▶ Task instructions
Could you find every line in the entries below that holds the word "chevron" and copy it?

Pixel coordinate grounding data
<<<<

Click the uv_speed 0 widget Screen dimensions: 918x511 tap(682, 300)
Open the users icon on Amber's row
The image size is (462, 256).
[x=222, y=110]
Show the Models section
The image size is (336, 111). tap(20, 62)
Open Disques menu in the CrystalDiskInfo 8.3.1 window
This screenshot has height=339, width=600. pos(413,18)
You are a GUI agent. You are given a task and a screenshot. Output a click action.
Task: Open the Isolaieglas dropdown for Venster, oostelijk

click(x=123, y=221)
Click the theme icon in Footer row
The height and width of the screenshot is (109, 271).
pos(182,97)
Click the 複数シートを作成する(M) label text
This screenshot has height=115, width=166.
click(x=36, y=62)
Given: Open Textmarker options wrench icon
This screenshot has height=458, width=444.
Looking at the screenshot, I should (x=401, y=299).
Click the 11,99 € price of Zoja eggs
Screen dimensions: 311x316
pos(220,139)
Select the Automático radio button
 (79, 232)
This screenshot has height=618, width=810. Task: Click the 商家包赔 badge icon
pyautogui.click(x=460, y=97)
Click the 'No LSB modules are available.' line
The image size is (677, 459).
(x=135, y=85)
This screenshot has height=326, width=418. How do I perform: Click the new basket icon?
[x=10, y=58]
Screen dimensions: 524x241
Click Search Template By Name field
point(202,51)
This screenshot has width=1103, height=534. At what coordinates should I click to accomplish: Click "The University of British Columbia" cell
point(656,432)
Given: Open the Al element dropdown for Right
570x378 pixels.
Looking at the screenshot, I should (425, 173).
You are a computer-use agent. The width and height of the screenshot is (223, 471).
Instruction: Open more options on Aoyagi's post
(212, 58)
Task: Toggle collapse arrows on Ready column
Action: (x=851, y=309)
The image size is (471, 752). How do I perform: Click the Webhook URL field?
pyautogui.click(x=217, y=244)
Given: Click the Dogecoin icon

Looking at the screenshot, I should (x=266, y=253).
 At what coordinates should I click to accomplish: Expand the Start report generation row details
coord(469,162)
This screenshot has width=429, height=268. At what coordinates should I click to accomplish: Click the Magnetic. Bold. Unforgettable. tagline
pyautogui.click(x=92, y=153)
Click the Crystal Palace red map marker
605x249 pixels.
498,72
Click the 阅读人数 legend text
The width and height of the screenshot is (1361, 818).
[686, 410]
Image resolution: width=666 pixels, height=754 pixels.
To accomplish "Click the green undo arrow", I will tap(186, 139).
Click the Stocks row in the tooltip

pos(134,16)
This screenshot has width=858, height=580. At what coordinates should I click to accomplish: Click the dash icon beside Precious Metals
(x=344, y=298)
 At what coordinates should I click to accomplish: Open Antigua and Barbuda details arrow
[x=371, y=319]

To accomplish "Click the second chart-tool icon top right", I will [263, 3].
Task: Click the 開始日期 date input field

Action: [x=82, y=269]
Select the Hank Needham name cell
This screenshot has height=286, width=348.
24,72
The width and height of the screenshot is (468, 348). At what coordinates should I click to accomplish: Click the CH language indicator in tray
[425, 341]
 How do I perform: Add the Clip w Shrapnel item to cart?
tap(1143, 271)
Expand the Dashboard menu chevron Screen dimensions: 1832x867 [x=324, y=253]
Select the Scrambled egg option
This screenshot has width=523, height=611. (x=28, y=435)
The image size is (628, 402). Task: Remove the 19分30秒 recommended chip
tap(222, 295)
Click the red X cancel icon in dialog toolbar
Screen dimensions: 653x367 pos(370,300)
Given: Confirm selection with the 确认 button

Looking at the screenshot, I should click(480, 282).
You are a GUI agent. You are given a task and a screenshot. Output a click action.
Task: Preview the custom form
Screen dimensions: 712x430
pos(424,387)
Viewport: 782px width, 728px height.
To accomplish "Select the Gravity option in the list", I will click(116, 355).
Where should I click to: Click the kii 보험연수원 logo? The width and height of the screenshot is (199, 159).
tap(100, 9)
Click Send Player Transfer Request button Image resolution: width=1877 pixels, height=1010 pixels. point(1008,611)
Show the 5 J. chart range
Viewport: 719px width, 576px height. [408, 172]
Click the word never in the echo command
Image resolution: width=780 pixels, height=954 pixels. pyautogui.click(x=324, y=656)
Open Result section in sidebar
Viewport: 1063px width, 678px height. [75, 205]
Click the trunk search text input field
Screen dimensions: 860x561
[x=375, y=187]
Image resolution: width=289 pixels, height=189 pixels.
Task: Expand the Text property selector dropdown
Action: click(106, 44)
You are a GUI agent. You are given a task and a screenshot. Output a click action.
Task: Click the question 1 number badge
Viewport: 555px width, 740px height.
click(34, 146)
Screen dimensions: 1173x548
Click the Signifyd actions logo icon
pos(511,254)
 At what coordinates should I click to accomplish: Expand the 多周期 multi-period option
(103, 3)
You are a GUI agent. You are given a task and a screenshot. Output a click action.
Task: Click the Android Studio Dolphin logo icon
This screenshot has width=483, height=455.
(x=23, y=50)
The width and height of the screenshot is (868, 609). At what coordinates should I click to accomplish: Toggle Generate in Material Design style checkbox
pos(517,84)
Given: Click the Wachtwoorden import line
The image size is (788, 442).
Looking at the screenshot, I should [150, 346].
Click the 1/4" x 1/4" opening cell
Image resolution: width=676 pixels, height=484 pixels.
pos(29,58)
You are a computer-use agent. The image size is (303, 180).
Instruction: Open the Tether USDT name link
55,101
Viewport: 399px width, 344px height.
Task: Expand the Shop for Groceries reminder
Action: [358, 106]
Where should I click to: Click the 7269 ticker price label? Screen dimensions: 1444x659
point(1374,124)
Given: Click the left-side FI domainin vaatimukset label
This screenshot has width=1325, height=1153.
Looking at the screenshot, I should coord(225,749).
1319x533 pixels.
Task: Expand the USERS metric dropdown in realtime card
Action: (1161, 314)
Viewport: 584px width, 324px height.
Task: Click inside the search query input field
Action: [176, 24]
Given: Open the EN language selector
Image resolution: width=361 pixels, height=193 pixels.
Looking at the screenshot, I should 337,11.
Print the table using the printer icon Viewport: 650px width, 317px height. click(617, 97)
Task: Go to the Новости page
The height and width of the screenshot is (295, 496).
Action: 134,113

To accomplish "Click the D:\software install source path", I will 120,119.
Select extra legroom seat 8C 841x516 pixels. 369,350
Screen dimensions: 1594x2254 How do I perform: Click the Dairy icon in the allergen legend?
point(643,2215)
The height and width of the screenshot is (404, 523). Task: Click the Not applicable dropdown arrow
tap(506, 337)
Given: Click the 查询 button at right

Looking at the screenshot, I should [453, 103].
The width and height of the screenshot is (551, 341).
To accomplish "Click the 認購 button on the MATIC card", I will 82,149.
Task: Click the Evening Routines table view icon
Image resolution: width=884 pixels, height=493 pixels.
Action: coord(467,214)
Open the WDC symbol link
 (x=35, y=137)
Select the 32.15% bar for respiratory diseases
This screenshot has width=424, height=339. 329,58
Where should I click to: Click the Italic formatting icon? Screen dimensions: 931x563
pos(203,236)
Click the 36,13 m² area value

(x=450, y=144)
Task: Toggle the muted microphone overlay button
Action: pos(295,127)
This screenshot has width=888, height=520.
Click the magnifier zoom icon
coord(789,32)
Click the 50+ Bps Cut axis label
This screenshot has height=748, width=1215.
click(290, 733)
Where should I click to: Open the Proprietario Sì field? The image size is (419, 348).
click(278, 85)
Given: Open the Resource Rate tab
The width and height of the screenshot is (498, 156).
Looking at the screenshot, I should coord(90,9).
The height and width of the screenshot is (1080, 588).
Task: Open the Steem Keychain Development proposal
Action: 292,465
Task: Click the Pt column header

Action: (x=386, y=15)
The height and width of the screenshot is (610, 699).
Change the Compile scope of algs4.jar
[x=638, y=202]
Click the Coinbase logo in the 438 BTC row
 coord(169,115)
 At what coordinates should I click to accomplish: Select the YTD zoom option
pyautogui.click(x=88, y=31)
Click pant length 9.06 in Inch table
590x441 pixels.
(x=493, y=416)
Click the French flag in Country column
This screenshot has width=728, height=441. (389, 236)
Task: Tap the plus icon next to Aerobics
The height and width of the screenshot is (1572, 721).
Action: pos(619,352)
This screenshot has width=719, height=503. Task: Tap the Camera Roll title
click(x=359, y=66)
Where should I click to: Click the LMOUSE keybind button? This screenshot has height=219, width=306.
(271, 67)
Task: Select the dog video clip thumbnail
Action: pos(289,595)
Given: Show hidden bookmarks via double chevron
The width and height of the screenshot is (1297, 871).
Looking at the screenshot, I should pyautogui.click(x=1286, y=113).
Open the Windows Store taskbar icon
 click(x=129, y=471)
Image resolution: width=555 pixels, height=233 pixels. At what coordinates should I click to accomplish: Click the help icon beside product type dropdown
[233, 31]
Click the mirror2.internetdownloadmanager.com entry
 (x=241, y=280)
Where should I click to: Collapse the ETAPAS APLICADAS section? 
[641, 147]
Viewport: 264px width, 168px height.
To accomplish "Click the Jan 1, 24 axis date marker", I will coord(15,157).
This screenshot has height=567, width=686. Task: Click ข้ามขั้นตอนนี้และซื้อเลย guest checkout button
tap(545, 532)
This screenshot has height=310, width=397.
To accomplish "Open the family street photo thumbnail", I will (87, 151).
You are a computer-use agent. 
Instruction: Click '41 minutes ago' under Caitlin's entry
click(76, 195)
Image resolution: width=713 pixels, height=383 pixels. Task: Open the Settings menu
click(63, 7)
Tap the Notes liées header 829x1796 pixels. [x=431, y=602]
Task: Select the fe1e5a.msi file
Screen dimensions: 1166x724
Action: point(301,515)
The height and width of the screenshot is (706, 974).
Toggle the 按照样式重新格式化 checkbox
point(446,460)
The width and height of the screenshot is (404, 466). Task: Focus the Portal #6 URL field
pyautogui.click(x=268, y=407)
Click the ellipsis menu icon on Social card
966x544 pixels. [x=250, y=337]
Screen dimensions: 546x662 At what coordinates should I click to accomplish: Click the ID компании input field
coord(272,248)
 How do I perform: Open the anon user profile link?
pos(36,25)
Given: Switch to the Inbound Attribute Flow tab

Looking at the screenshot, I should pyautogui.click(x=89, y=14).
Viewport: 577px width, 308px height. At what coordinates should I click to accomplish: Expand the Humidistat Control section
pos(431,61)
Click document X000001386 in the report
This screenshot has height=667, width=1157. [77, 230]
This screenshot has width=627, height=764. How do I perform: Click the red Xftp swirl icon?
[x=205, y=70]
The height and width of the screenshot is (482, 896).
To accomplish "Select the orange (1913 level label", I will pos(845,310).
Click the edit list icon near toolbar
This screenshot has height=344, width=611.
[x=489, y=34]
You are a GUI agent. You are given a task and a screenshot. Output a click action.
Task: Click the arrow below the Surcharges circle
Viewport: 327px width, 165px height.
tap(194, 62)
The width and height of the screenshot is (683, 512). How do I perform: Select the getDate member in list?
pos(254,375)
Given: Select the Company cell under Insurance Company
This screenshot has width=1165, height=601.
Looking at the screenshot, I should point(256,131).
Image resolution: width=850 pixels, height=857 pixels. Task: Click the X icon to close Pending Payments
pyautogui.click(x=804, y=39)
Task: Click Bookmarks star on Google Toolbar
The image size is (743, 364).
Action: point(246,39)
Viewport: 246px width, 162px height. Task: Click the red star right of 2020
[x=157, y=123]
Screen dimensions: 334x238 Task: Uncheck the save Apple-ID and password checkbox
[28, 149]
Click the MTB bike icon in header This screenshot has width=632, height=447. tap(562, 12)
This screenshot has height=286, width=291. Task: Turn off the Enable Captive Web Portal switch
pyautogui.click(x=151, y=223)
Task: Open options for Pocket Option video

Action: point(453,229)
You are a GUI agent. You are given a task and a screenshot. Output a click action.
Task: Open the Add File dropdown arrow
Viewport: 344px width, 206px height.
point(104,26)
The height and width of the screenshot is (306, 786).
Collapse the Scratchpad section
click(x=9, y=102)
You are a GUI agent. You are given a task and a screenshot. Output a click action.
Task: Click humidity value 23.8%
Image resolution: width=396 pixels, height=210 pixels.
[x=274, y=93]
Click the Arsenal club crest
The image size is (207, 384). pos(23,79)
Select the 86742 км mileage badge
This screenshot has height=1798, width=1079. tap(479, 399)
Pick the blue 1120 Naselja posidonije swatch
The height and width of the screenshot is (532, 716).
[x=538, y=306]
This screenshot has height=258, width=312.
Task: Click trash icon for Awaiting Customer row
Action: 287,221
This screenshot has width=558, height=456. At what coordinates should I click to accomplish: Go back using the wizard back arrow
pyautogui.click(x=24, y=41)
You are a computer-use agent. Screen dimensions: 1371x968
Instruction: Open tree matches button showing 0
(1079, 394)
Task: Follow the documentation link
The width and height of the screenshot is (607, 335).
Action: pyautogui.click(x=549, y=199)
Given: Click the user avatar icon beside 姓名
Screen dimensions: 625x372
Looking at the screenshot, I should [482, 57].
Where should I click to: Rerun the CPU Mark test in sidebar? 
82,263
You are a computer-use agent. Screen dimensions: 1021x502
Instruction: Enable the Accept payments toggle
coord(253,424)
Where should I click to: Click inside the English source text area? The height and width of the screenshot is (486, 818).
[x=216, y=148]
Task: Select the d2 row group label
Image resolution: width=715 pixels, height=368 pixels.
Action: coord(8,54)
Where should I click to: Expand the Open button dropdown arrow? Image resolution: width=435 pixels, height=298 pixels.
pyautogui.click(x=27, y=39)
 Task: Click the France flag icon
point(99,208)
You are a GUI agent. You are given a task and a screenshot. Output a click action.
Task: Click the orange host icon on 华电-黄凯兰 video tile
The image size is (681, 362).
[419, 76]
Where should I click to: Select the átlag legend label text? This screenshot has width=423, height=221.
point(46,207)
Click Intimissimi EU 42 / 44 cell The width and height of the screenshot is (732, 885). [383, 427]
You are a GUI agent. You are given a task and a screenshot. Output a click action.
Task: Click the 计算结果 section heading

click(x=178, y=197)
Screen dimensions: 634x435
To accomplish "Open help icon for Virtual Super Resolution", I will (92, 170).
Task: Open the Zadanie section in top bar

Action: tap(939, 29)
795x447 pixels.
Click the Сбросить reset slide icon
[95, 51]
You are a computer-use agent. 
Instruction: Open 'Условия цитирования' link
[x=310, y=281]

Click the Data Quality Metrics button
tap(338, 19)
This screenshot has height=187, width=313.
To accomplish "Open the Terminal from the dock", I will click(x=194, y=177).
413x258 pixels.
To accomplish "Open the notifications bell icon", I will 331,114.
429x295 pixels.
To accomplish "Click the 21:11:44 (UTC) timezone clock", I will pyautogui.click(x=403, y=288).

>>>>

▶ Task response
Expand the Dashboard menu chevron Screen dimensions: 1832x867 [x=324, y=253]
Given: Show hidden bookmarks via double chevron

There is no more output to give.